## Short task
Can you copy out, word for word, the part of the records that opens with the line containing "Click the large" and closes with the line containing "click(x=231, y=59)", with both of those lines included?
## Start Extracted data
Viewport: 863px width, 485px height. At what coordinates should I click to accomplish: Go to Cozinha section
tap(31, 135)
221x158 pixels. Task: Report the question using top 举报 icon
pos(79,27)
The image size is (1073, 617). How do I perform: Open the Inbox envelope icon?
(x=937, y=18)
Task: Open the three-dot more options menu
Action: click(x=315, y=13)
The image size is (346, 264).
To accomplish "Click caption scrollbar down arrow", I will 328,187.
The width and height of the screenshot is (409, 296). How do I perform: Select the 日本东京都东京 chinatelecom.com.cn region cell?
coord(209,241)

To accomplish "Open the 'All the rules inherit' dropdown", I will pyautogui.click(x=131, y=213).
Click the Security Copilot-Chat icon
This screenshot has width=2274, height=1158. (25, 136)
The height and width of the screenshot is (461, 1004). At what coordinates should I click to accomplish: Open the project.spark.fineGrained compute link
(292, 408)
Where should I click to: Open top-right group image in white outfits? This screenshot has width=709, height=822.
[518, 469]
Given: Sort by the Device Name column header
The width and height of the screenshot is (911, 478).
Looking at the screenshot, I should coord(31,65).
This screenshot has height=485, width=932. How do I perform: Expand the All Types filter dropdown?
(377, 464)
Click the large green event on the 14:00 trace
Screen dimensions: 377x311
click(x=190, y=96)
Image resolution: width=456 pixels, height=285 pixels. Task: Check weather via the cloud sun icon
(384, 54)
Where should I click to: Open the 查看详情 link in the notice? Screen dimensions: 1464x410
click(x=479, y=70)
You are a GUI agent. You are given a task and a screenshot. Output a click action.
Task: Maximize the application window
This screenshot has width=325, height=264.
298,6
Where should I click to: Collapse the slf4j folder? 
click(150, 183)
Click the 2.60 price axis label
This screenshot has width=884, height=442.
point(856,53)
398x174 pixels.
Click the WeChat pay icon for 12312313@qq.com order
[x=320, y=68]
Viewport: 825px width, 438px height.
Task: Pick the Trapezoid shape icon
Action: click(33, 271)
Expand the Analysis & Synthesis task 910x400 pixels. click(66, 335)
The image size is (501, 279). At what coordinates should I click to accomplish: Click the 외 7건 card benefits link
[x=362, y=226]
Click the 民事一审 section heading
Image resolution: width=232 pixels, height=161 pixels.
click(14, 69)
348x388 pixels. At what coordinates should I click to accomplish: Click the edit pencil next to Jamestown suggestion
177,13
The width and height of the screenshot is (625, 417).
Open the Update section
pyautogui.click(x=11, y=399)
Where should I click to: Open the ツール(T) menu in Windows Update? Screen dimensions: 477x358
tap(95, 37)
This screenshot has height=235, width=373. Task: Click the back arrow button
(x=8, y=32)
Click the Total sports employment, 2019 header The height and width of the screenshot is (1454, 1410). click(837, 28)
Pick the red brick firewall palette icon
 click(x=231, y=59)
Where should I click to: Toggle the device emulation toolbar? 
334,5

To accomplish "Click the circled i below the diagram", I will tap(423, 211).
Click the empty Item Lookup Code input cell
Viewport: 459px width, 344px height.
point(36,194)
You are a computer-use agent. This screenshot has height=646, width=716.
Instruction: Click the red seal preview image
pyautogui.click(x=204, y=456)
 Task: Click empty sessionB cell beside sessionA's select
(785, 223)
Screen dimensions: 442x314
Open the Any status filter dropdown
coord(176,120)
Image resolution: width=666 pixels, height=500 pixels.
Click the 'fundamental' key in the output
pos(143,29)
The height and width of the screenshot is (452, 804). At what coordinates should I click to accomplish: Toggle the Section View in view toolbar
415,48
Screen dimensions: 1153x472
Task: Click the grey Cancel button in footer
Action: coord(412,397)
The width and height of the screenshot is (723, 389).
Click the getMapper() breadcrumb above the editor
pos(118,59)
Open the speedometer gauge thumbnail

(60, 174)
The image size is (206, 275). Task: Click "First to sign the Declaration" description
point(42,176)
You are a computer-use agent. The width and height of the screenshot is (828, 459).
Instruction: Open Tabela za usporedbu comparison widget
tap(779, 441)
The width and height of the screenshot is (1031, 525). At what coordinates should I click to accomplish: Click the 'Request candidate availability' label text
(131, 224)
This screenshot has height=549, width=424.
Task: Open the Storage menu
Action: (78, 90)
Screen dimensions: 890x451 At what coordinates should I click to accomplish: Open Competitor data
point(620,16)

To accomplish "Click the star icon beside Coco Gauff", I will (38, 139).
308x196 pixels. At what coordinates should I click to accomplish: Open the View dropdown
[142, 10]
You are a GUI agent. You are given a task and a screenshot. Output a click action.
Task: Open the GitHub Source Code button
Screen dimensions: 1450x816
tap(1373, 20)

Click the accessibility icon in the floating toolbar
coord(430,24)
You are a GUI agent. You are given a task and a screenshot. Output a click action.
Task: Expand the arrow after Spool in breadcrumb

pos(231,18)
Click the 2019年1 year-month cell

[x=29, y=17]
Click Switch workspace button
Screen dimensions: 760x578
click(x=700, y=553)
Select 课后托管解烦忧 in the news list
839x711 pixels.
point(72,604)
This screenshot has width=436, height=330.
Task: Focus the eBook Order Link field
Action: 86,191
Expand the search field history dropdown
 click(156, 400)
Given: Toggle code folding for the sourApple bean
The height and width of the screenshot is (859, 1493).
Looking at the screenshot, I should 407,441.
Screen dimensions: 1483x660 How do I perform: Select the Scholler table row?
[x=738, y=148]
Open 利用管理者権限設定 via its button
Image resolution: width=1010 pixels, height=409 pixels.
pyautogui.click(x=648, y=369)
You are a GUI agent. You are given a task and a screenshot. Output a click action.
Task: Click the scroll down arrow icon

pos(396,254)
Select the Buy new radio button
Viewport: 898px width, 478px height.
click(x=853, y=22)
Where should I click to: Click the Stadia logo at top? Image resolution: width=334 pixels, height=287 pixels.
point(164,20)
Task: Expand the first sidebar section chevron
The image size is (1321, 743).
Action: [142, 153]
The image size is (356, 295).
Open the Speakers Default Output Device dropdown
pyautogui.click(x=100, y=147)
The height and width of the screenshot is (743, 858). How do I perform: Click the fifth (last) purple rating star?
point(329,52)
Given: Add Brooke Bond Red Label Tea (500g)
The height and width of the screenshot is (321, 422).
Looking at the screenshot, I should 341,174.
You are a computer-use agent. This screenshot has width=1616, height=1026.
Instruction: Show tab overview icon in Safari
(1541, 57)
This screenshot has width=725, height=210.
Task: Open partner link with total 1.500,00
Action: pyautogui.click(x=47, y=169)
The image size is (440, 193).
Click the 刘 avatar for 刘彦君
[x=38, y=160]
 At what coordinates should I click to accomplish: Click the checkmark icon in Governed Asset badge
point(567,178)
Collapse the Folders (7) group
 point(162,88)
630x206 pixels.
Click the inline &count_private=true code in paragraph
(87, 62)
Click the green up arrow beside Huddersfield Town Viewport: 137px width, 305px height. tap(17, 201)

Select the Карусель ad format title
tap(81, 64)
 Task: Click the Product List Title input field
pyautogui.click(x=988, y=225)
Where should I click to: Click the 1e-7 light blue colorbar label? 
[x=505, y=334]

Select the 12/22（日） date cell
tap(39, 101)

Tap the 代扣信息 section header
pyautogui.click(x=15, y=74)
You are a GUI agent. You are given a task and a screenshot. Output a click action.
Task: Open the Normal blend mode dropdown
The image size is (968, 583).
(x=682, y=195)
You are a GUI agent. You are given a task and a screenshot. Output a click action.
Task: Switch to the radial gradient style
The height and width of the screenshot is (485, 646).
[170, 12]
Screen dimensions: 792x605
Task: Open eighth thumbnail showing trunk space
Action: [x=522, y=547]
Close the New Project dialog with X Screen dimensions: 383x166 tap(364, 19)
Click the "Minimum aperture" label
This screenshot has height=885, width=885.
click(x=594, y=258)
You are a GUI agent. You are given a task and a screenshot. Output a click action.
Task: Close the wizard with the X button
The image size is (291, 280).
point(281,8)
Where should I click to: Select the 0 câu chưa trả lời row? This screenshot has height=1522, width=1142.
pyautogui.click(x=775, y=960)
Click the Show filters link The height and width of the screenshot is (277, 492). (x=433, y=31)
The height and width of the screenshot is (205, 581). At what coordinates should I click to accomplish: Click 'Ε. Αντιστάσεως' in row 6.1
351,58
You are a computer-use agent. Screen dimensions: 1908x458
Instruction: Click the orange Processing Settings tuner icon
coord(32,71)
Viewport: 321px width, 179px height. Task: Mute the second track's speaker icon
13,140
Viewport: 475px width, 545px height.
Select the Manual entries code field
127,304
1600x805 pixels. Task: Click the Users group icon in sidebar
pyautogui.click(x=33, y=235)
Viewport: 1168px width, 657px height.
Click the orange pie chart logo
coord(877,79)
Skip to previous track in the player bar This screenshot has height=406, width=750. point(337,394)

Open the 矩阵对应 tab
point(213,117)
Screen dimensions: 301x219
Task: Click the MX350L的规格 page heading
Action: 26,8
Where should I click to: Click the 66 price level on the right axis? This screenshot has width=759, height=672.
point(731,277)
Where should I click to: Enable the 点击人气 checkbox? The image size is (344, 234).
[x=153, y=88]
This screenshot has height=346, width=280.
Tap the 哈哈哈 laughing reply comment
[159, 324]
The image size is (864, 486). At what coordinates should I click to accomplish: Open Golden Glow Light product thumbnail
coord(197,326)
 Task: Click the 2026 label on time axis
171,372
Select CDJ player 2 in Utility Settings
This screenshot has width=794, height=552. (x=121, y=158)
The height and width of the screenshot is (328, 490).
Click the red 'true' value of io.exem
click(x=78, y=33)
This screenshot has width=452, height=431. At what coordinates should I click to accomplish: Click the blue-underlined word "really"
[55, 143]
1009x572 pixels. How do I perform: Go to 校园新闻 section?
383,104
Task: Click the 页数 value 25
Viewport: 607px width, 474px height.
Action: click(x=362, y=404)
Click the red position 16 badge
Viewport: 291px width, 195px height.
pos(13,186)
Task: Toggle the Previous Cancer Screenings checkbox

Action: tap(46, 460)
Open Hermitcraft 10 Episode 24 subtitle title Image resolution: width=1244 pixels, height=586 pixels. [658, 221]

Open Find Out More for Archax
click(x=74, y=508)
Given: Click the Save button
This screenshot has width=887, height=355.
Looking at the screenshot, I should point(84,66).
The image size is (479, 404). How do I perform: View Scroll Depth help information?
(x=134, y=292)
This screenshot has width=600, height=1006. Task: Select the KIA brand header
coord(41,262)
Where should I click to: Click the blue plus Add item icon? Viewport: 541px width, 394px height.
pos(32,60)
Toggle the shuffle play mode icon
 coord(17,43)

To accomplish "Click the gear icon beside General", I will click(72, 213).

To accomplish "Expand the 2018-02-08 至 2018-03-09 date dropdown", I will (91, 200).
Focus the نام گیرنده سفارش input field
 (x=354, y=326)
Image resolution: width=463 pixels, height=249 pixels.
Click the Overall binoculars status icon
## End Extracted data
## Exercise result
Click the large green event on the 14:00 trace
Screen dimensions: 377x311
click(x=190, y=96)
Image resolution: width=456 pixels, height=285 pixels. Task: Check weather via the cloud sun icon
(384, 54)
Where should I click to: Open the 查看详情 link in the notice? Screen dimensions: 1464x410
click(x=479, y=70)
You are a GUI agent. You are given a task and a screenshot. Output a click action.
Task: Maximize the application window
This screenshot has width=325, height=264.
298,6
Where should I click to: Collapse the slf4j folder? 
click(150, 183)
Click the 2.60 price axis label
This screenshot has width=884, height=442.
point(856,53)
398x174 pixels.
Click the WeChat pay icon for 12312313@qq.com order
[x=320, y=68]
Viewport: 825px width, 438px height.
Task: Pick the Trapezoid shape icon
Action: click(33, 271)
Expand the Analysis & Synthesis task 910x400 pixels. click(66, 335)
The image size is (501, 279). At what coordinates should I click to accomplish: Click the 외 7건 card benefits link
[x=362, y=226]
Click the 民事一审 section heading
Image resolution: width=232 pixels, height=161 pixels.
click(14, 69)
348x388 pixels. At what coordinates should I click to accomplish: Click the edit pencil next to Jamestown suggestion
177,13
The width and height of the screenshot is (625, 417).
Open the Update section
pyautogui.click(x=11, y=399)
Where should I click to: Open the ツール(T) menu in Windows Update? Screen dimensions: 477x358
tap(95, 37)
This screenshot has height=235, width=373. Task: Click the back arrow button
(x=8, y=32)
Click the Total sports employment, 2019 header The height and width of the screenshot is (1454, 1410). click(837, 28)
Pick the red brick firewall palette icon
 click(x=231, y=59)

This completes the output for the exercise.